After Sen. Tim Scott (R–S.C.), Carlson's second guest was former Arkansas Gov. Asa Hutchinson, a long-shot candidate currently polling at 1 percent in a statistical tie with "Someone else." Carlson's first question related to Hutchinson's 2021 veto of H.B. 1570, an Arkansas bill that would have prohibited medical professionals from providing any medical treatment to minors related to gender transitioning, including puberty blockers and gender reassignment surgeries. It also did not include a grandfather clause, meaning any minors who were on hormone therapy when the law went into effect would either have to stop or seek treatment across state lines. (State lawmakers overrode Hutchinson's veto, but the law is currently on hold pending litigation.)

"Have you reassessed your view on it since then?" Carlson asked.

Hutchinson stood behind his decision. "What I believe in is that parents ought to raise their children," he said. "I believe that God created genders and that there should not be any confusion on your gender. But if there is confusion, then parents ought to be the ones that guide the children."

To be clear, Hutchinson is no progressive radical on the issue: He accused some public schools of "pushing transgenderism" and said, "If there had a been a bill that said you should not ever have transgender surgery as a minor, I would sign that in a minute, because no parent should be able to consent to that permanent change." (Under American Academy of Pediatrics guidelines, surgery for minors should only be pursued "on a case-by-case basis" and include "multidisciplinary input from medical, mental health, and surgical providers as well as from the adolescent and family.")

But unexpectedly for a candidate running to be the leader of the Republican Party, Hutchinson offered a qualified yet nuanced defense of transgender care for minors from the perspective of limiting the role of government and supporting the rights of parents.

Stored data entries:
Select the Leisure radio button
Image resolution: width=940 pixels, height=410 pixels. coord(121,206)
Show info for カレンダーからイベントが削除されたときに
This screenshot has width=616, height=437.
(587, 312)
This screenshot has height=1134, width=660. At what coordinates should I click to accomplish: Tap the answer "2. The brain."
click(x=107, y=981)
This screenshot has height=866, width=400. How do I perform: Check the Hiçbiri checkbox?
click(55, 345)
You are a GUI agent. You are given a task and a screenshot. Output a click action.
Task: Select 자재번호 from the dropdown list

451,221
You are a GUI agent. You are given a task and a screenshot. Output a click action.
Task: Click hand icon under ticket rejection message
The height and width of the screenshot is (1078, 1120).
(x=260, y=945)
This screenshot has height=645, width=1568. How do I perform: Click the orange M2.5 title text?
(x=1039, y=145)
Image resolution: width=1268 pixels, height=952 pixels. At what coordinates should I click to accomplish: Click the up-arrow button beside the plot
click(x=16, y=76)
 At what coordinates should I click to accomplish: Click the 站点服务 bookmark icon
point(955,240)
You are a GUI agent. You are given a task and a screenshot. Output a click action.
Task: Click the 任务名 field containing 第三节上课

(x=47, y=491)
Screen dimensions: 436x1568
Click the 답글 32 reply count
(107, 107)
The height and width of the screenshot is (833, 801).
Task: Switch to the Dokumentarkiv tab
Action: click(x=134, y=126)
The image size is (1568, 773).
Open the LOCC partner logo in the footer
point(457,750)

Exercise: Write what comes next in the passage about Asa Hutchinson's interview with Carlson, picking up after its final sentence. The stored data entries are separate material with no connection to the text.

Task response:
"I believe in a limited role of government," Hutchinson said. "I don't think that California ought to be able to tell parents, 'You need to have gender-affirming care for children.' The government should not do that. And in the same way, let's keep the government out of it unless it's [an] extreme case, and let's let parents guide the children."

A skeptical Carlson pushed back, "You believe it's treatment. You believe, I suppose, that people can change their sex. Because if you don't believe that, you wouldn't call it treatment, would you?"

Hutchinson paused before carefully continuing, "I wouldn't make that decision in my family, and I don't believe that taxpayers' funds should be used for transgender surgery through Medicaid or Medicare or in our military." But, he continued, "I'm saying one simple fundamental thing, that we have to have a debate as to what's the limited role of government."

The crowd was largely unreceptive to the argument. Blaze Media founder Glenn Beck compared Hutchinson's performance to the Hindenburg disaster. But Hutchinson's defense was laudable, especially for the fact that it ran contrary to the direction his party and its base are moving. After all, if both a child's parents and doctor decide that a form of medical care is appropriate, then what business is it of the state government to stand in the way?